Instructions to follow: The answer consists of the lines from the line holding "This screenshot has width=812, height=532." through the last line of the entries, retyped exactly, and nothing else. No pictures belong in it.

Collected data entries
■ ■ ■ ■ ■ ■ ■
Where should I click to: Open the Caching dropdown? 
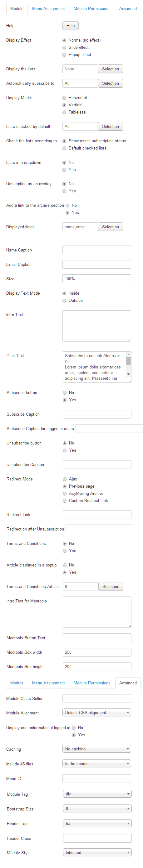coord(97,749)
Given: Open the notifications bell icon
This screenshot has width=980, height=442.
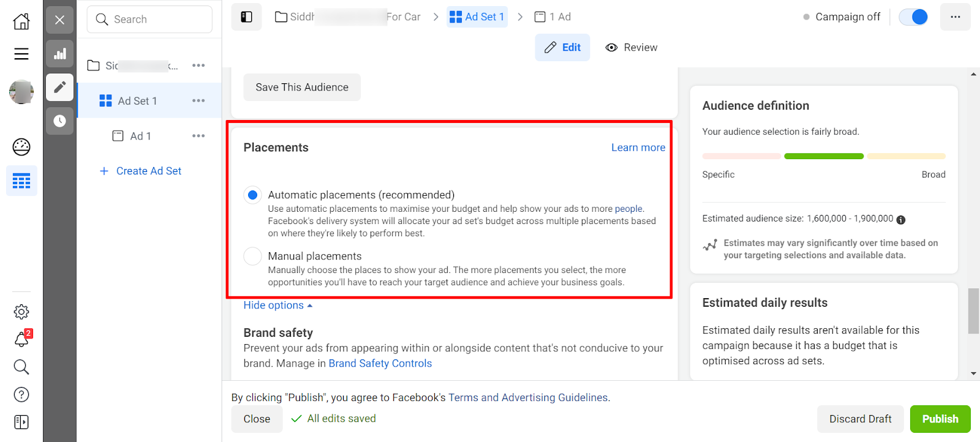Looking at the screenshot, I should point(21,339).
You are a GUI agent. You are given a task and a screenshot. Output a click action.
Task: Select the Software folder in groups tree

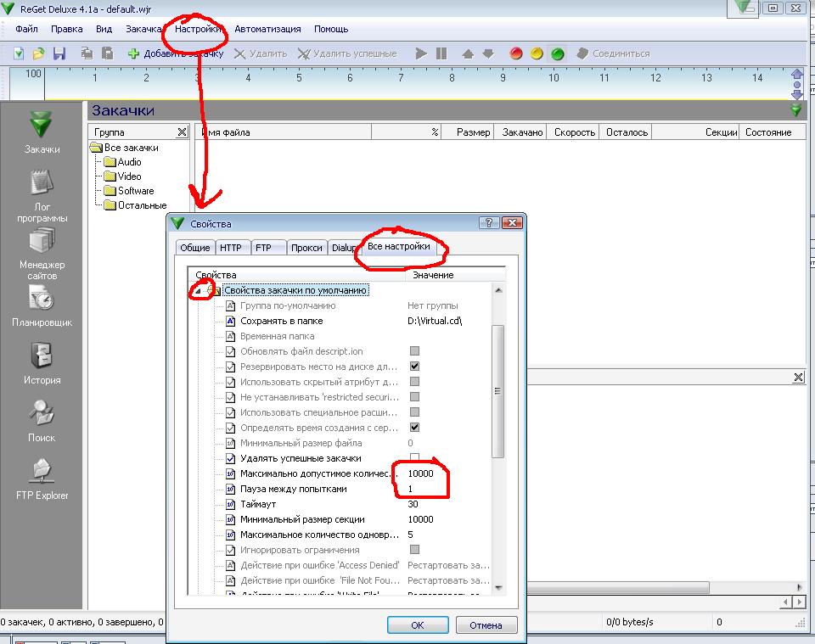[x=135, y=191]
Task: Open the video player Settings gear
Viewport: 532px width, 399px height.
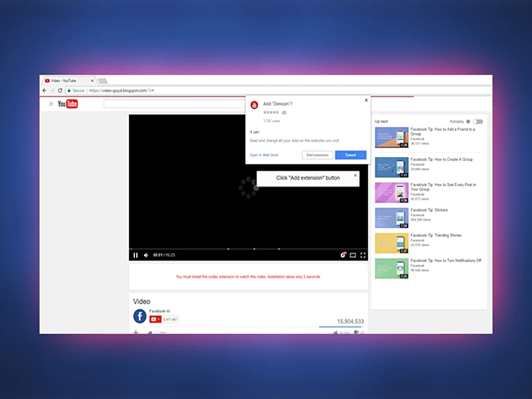Action: pos(343,255)
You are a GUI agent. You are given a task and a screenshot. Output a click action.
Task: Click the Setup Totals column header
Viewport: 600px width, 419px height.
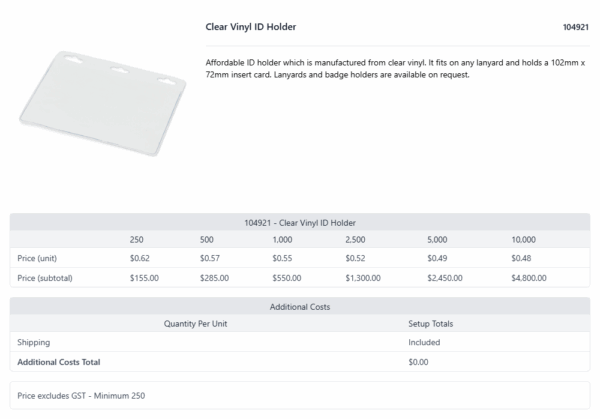430,324
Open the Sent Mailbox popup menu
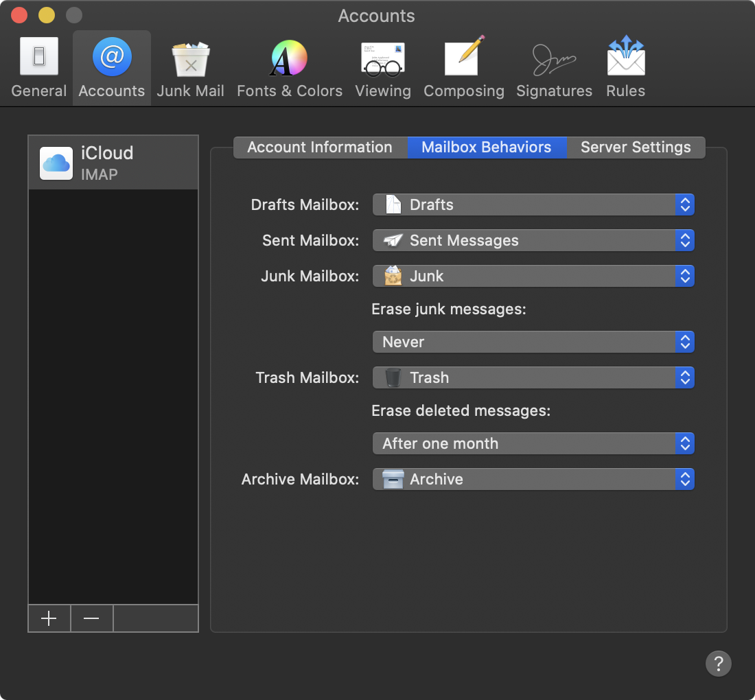 click(x=533, y=240)
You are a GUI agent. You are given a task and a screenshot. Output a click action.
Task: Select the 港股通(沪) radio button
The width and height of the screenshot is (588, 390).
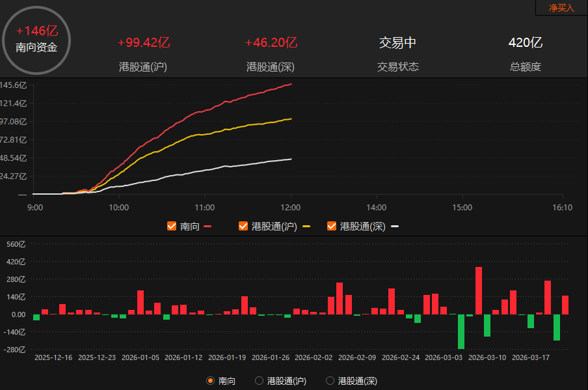click(259, 381)
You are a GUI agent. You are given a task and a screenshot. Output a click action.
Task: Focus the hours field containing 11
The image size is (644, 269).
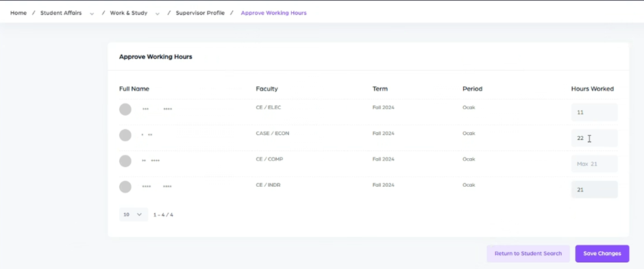coord(594,112)
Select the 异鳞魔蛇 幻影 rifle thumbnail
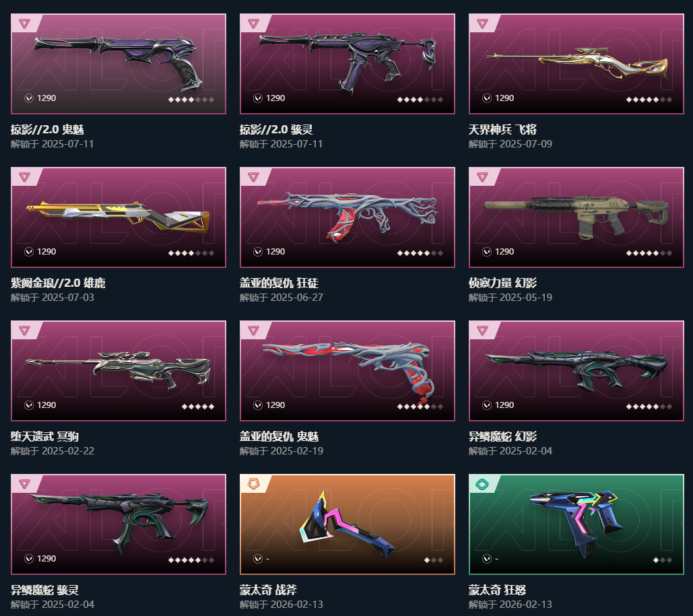The image size is (693, 616). point(576,371)

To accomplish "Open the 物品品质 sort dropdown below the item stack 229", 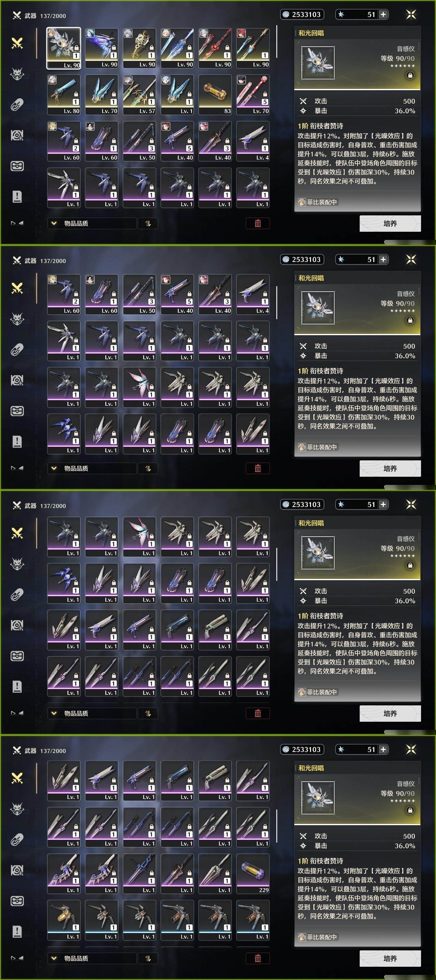I will pos(92,958).
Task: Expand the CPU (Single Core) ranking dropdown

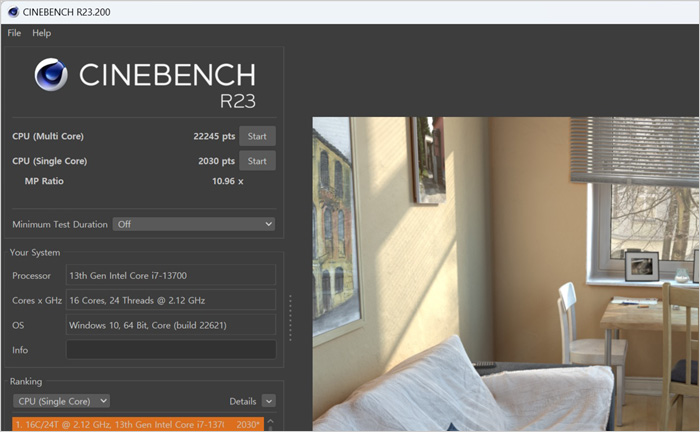Action: click(60, 401)
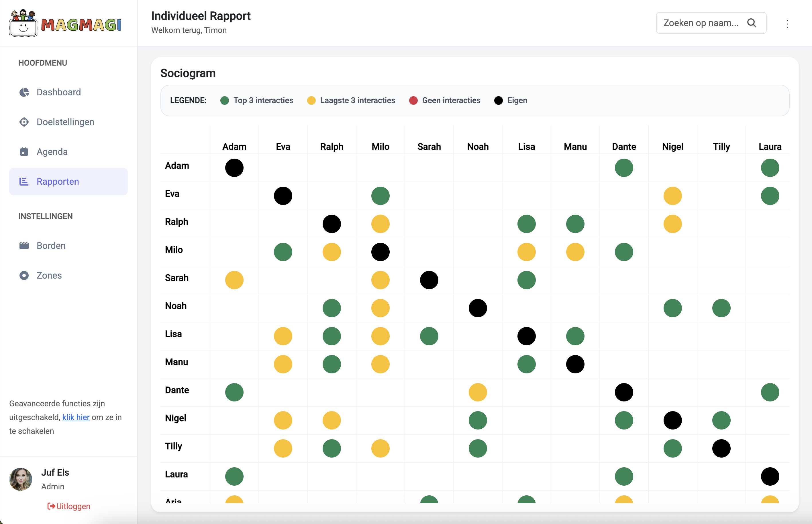Toggle the Geen interacties legend marker
812x524 pixels.
pos(413,100)
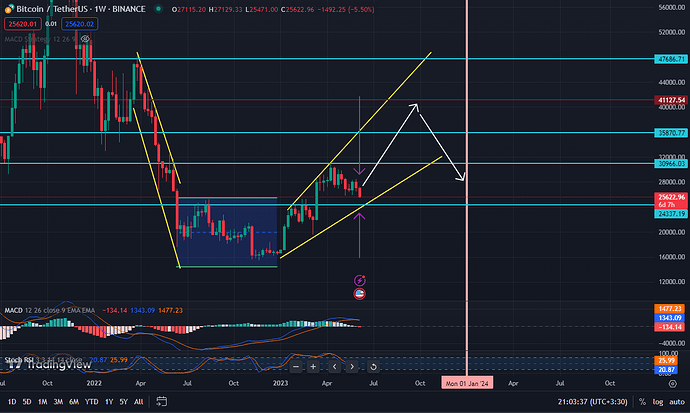Click the Bitcoin symbol logo icon

pyautogui.click(x=10, y=9)
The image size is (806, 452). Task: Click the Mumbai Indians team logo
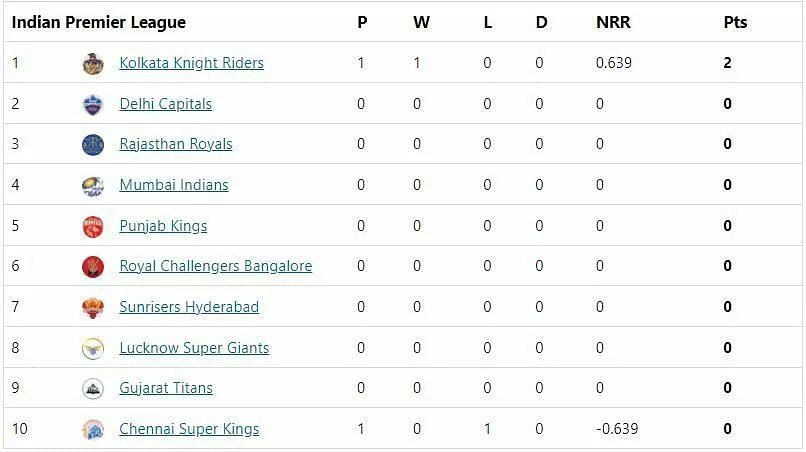(93, 185)
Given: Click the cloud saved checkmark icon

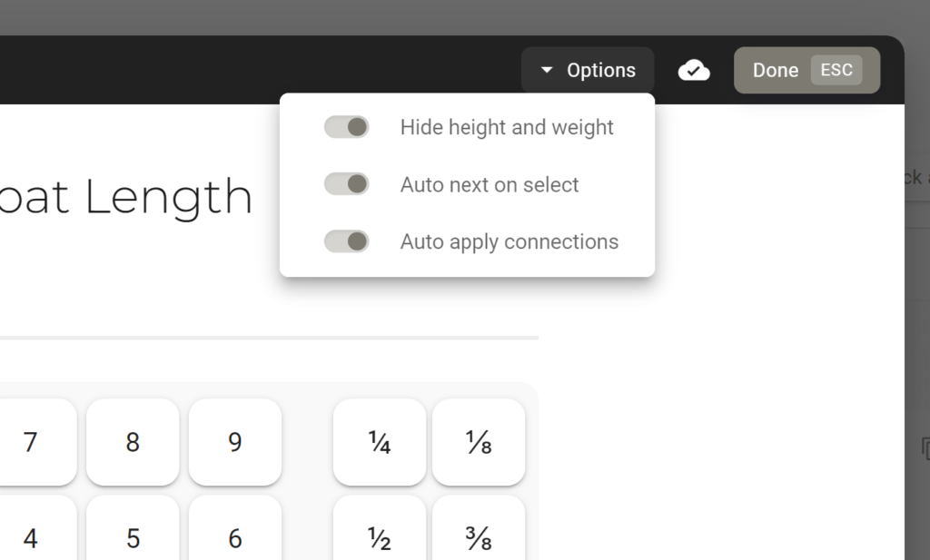Looking at the screenshot, I should click(x=694, y=70).
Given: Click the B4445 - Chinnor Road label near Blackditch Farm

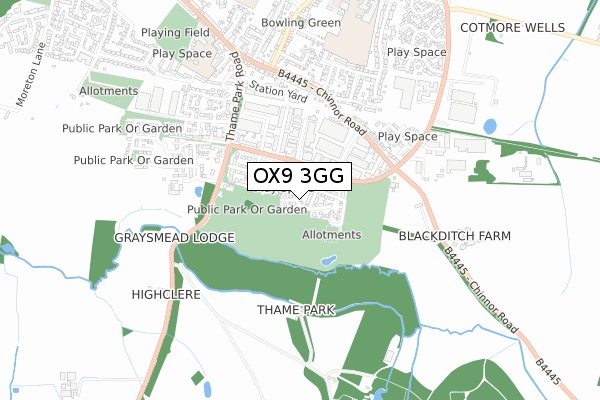Looking at the screenshot, I should 481,290.
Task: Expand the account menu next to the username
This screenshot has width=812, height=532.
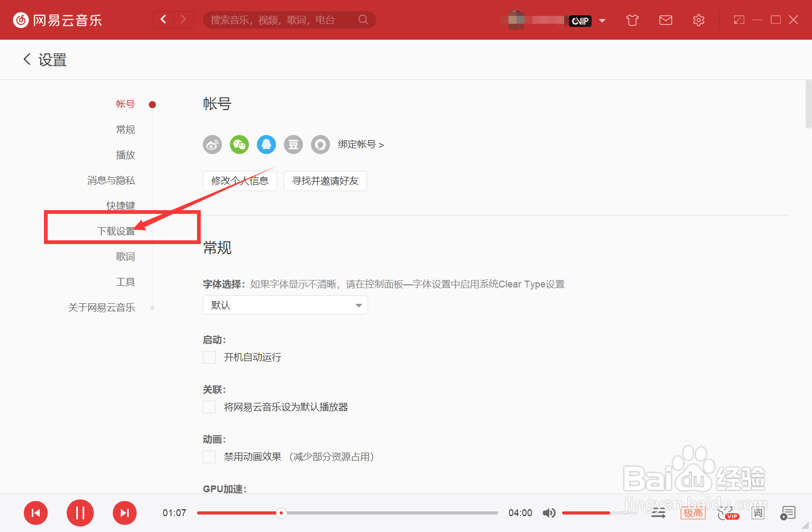Action: coord(602,20)
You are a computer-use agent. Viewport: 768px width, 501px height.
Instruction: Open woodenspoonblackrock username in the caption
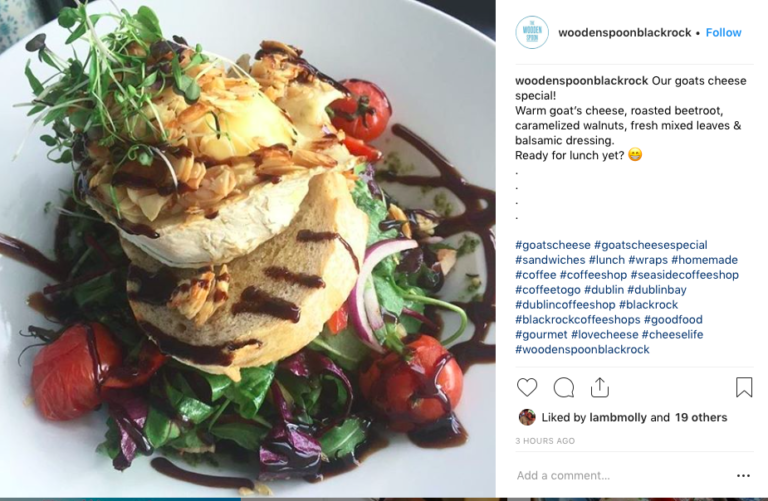coord(581,81)
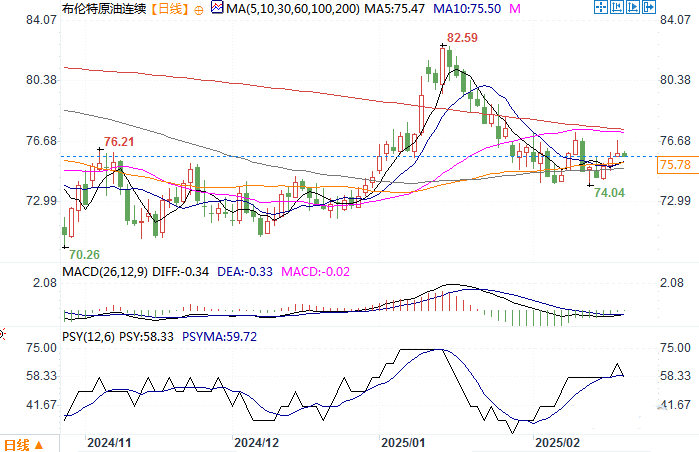Screen dimensions: 699x452
Task: Click the red gear icon at left edge
Action: click(2, 334)
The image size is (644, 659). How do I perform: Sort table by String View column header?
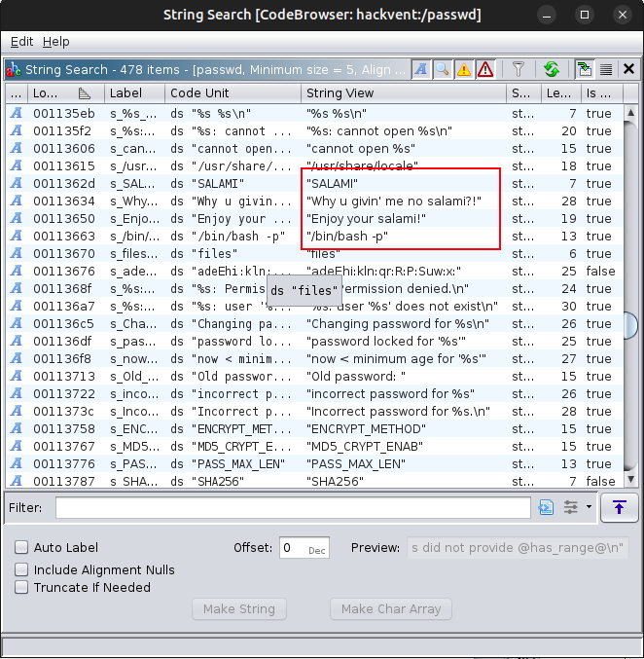coord(403,93)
■ ■ ■ ■ ■ ■ ■
Result of the exercise:
This screenshot has width=812, height=532.
Action: coord(602,20)
You are a computer-use agent. Viewport: 768px width, 501px height.
Instruction: Open woodenspoonblackrock username in the caption
coord(581,81)
Screen dimensions: 699x452
Task: Click the red gear icon at left edge
Action: click(2, 334)
The image size is (644, 659). How do I perform: Sort table by String View column header?
coord(403,93)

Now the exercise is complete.